Wien - Wenn der 17-jährige David Bauer von seiner Familie in Serbien erzählt, bekommt man eine Ahnung davon, wie drastisch das Hochwasser auf dem Balkan das Leben vieler Betroffener verändert hat: Der Bauernhof der Familie ist bis dato von allen Verkehrswegen abgeschnitten, die Überschwemmungen haben die gesamte Ernte plus Nutztiere mit sich gerissen. Der einzige Kontakt in die Außenwelt führt über das Handy - da jedoch die Stromversorgung ebenfalls zusammengebrochen ist, müssen die Verwandten stets zu den Aggregaten fahren, um die Akkus aufzuladen.
Der 17-Jährige ist nur einer unter zahlreichen Schülern in Österreich, deren Familien direkt von den Flutkatastrophen betroffen sind. Ihn freue es, wie viele Leute sich durch Spenden solidarisch zeigen, auch dass viele Freiwillige Feuerwehrleute aus Österreich in die überschwemmten Gebiete gefahren sind.
Von der serbischen Regierung zeigt er sich jedoch enttäuscht: "Man hätte die Leute viel früher retten können. Der Bürgermeister von Belgrad hat gesagt, die Leute sollen zu Hause bleiben, und daran sind auch die meisten gestorben."

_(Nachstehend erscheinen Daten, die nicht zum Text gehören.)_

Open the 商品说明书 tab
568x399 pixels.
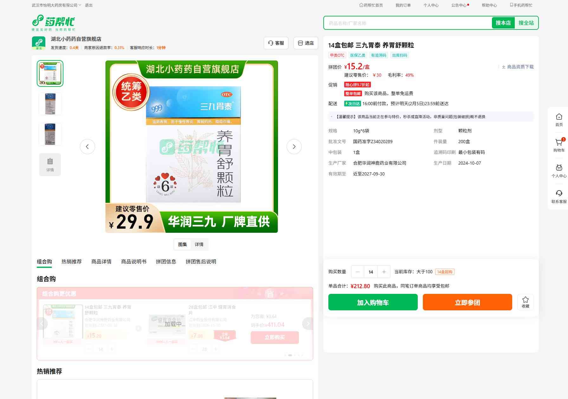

1,6 Millionen Menschen betroffen
Bislang sind knapp 60 Menschen in den Hochwassergebieten umgekommen, wesentlich mehr werden immer noch vermisst. Längst wird die Flutkatastrophe auf dem Balkan als das schlimmste Ereignis seit dem Jugoslawienkrieg 1992 bezeichnet. Zeitweise stand ein Gebiet von der Größe Sloweniens unter Wasser, rund 1,6 Millionen Menschen sind vom Hochwasser betroffen. Der finanzielle Schaden beläuft sich auf rund eine Milliarde Euro, besonders der landwirtschaftliche Sektor wurde stark zerstört.

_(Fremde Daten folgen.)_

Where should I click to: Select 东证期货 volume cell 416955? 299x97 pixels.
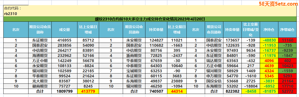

In Medien wird immer wieder darüber berichtet, wie das gemeinsam erlittene Schicksal die Leute aus der Region länderübergreifend zusammenschweißt. Von einem neuen jugoslawischen Zusammenhalt wird gar gesprochen; einer Einigkeit, wie es sie seit dem Krieg nicht mehr gegeben hat.
Der SchülerStandard hat sich unter Österreichs Jugendlichen mit exjugoslawischen Wurzeln umgehört und ein gemischtes Stimmungsbild erhalten.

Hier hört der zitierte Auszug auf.